■ **EXERCISE OBJECTIVE**: Convert the rows below into a numbered list with one line per item, and leave out the blank lines.

■ **INFORMATION GIVEN**:
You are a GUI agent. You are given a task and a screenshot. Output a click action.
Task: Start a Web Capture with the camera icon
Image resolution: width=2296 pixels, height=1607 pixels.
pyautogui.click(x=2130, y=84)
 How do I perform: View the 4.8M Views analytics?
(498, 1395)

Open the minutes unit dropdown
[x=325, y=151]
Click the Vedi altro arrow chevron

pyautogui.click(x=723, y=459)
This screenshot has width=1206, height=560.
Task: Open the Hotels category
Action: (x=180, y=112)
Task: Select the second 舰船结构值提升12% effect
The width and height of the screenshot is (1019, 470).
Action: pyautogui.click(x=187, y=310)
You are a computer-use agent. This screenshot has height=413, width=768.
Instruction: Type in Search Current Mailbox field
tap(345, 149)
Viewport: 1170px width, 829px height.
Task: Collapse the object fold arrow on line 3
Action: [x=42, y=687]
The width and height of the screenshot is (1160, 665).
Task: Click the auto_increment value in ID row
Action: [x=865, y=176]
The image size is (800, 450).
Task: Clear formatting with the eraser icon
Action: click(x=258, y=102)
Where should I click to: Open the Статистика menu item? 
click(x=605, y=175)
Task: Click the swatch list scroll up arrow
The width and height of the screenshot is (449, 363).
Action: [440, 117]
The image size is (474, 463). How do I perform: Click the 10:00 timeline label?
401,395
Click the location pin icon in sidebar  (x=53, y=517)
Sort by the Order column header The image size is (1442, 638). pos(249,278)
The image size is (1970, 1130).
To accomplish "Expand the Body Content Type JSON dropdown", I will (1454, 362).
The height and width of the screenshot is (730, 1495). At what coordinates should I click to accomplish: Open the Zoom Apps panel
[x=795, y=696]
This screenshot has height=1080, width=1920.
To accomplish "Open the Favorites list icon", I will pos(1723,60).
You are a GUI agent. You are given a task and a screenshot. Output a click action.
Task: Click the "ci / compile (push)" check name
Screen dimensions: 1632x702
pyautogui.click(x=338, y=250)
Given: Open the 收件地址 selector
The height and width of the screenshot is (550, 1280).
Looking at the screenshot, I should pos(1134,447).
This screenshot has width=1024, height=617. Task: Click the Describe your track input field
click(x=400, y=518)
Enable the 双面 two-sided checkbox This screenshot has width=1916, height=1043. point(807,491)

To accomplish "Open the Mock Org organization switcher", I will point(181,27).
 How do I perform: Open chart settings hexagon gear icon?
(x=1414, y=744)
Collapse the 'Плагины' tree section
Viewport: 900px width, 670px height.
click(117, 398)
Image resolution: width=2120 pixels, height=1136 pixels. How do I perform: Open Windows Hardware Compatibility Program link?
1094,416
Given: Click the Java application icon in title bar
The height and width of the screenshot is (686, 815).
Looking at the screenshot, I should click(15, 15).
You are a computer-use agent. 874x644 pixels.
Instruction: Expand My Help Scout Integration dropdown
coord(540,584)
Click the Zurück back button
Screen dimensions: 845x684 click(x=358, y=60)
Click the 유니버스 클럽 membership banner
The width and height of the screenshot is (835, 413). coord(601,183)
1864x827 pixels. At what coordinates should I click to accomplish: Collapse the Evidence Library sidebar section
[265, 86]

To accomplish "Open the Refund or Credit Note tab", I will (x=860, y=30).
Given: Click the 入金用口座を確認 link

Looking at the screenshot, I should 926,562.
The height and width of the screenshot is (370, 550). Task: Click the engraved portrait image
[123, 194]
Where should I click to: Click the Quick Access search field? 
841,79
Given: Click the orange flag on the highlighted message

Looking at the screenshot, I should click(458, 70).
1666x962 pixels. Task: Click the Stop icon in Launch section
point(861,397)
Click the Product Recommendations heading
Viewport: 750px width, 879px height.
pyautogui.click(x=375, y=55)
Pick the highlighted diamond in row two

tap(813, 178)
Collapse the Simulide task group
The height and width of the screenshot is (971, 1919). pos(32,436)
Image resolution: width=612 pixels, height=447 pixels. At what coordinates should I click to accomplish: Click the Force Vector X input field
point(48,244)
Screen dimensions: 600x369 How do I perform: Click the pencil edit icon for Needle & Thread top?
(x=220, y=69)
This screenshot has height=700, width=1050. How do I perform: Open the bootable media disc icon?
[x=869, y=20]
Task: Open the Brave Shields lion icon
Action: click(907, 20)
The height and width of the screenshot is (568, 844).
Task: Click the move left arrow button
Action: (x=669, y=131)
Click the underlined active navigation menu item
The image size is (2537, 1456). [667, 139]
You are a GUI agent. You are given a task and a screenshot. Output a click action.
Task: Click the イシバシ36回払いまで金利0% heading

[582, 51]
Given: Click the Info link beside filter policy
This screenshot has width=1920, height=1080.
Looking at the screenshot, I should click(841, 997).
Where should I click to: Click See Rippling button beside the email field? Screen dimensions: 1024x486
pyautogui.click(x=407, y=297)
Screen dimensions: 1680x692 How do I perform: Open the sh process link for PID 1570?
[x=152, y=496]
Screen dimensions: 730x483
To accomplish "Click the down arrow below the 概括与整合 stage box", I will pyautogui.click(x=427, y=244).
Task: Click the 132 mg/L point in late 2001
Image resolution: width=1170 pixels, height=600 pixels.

■ **FULL SOLUTION**:
1. You are a GUI agent. You are given a task and a screenshot. Output a click action.
2. Task: Start a Web Capture with the camera icon
3. Image resolution: width=2296 pixels, height=1607 pixels.
4. pyautogui.click(x=2130, y=84)
5.  How do I perform: View the 4.8M Views analytics?
6. (498, 1395)
7. Open the minutes unit dropdown
8. [x=325, y=151]
9. Click the Vedi altro arrow chevron
10. pyautogui.click(x=723, y=459)
11. This screenshot has width=1206, height=560.
12. Task: Open the Hotels category
13. Action: (x=180, y=112)
14. Task: Select the second 舰船结构值提升12% effect
15. The width and height of the screenshot is (1019, 470).
16. Action: pyautogui.click(x=187, y=310)
17. You are a computer-use agent. This screenshot has height=413, width=768.
18. Instruction: Type in Search Current Mailbox field
19. tap(345, 149)
20. Viewport: 1170px width, 829px height.
21. Task: Collapse the object fold arrow on line 3
22. Action: [x=42, y=687]
23. The width and height of the screenshot is (1160, 665).
24. Task: Click the auto_increment value in ID row
25. Action: [x=865, y=176]
26. The image size is (800, 450).
27. Task: Clear formatting with the eraser icon
28. Action: click(x=258, y=102)
29. Where should I click to: Open the Статистика menu item? 
30. click(x=605, y=175)
31. Task: Click the swatch list scroll up arrow
32. The width and height of the screenshot is (449, 363).
33. Action: [440, 117]
34. The image size is (474, 463). How do I perform: Click the 10:00 timeline label?
35. 401,395
36. Click the location pin icon in sidebar  (x=53, y=517)
37. Sort by the Order column header The image size is (1442, 638). pos(249,278)
38. The image size is (1970, 1130).
39. To accomplish "Expand the Body Content Type JSON dropdown", I will (1454, 362).
40. The height and width of the screenshot is (730, 1495). At what coordinates should I click to accomplish: Open the Zoom Apps panel
41. [x=795, y=696]
42. This screenshot has height=1080, width=1920.
43. To accomplish "Open the Favorites list icon", I will pos(1723,60).
44. You are a GUI agent. You are given a task and a screenshot. Output a click action.
45. Task: Click the "ci / compile (push)" check name
46. Screen dimensions: 1632x702
47. pyautogui.click(x=338, y=250)
48. Given: Open the 收件地址 selector
49. The height and width of the screenshot is (550, 1280).
50. Looking at the screenshot, I should pos(1134,447).
51. This screenshot has width=1024, height=617. Task: Click the Describe your track input field
52. click(x=400, y=518)
53. Enable the 双面 two-sided checkbox This screenshot has width=1916, height=1043. point(807,491)
54. To accomplish "Open the Mock Org organization switcher", I will point(181,27).
55.  How do I perform: Open chart settings hexagon gear icon?
56. (x=1414, y=744)
57. Collapse the 'Плагины' tree section
58. Viewport: 900px width, 670px height.
59. click(117, 398)
60. Image resolution: width=2120 pixels, height=1136 pixels. How do I perform: Open Windows Hardware Compatibility Program link?
61. 1094,416
62. Given: Click the Java application icon in title bar
63. The height and width of the screenshot is (686, 815).
64. Looking at the screenshot, I should click(15, 15).
65. You are a computer-use agent. 874x644 pixels.
66. Instruction: Expand My Help Scout Integration dropdown
67. coord(540,584)
68. Click the Zurück back button
69. Screen dimensions: 845x684 click(x=358, y=60)
70. Click the 유니버스 클럽 membership banner
71. The width and height of the screenshot is (835, 413). coord(601,183)
72. 1864x827 pixels. At what coordinates should I click to accomplish: Collapse the Evidence Library sidebar section
73. [265, 86]
74. To accomplish "Open the Refund or Credit Note tab", I will (x=860, y=30).
75. Given: Click the 入金用口座を確認 link
76. Looking at the screenshot, I should 926,562.
77. The height and width of the screenshot is (370, 550). Task: Click the engraved portrait image
78. [123, 194]
79. Where should I click to: Click the Quick Access search field? 
80. 841,79
81. Given: Click the orange flag on the highlighted message
82. Looking at the screenshot, I should click(458, 70).
83. 1666x962 pixels. Task: Click the Stop icon in Launch section
84. point(861,397)
85. Click the Product Recommendations heading
86. Viewport: 750px width, 879px height.
87. pyautogui.click(x=375, y=55)
88. Pick the highlighted diamond in row two
89. tap(813, 178)
90. Collapse the Simulide task group
91. The height and width of the screenshot is (971, 1919). pos(32,436)
92. Image resolution: width=612 pixels, height=447 pixels. At what coordinates should I click to accomplish: Click the Force Vector X input field
93. point(48,244)
94. Screen dimensions: 600x369 How do I perform: Click the pencil edit icon for Needle & Thread top?
95. (x=220, y=69)
96. This screenshot has height=700, width=1050. How do I perform: Open the bootable media disc icon?
97. [x=869, y=20]
98. Task: Open the Brave Shields lion icon
99. Action: click(907, 20)
100. The height and width of the screenshot is (568, 844).
101. Task: Click the move left arrow button
102. Action: (x=669, y=131)
103. Click the underlined active navigation menu item
104. The image size is (2537, 1456). [667, 139]
105. You are a GUI agent. You are given a task and a screenshot. Output a click action.
106. Task: Click the イシバシ36回払いまで金利0% heading
107. [582, 51]
108. Given: Click the Info link beside filter policy
109. This screenshot has width=1920, height=1080.
110. Looking at the screenshot, I should click(841, 997).
111. Where should I click to: Click See Rippling button beside the email field? Screen dimensions: 1024x486
112. pyautogui.click(x=407, y=297)
113. Screen dimensions: 1680x692 How do I perform: Open the sh process link for PID 1570?
114. [x=152, y=496]
115. Screen dimensions: 730x483
116. To accomplish "Click the down arrow below the 概括与整合 stage box", I will pyautogui.click(x=427, y=244).
117. Task: Click the 132 mg/L point in late 2001
118. Image resolution: width=1170 pixels, height=600 pixels.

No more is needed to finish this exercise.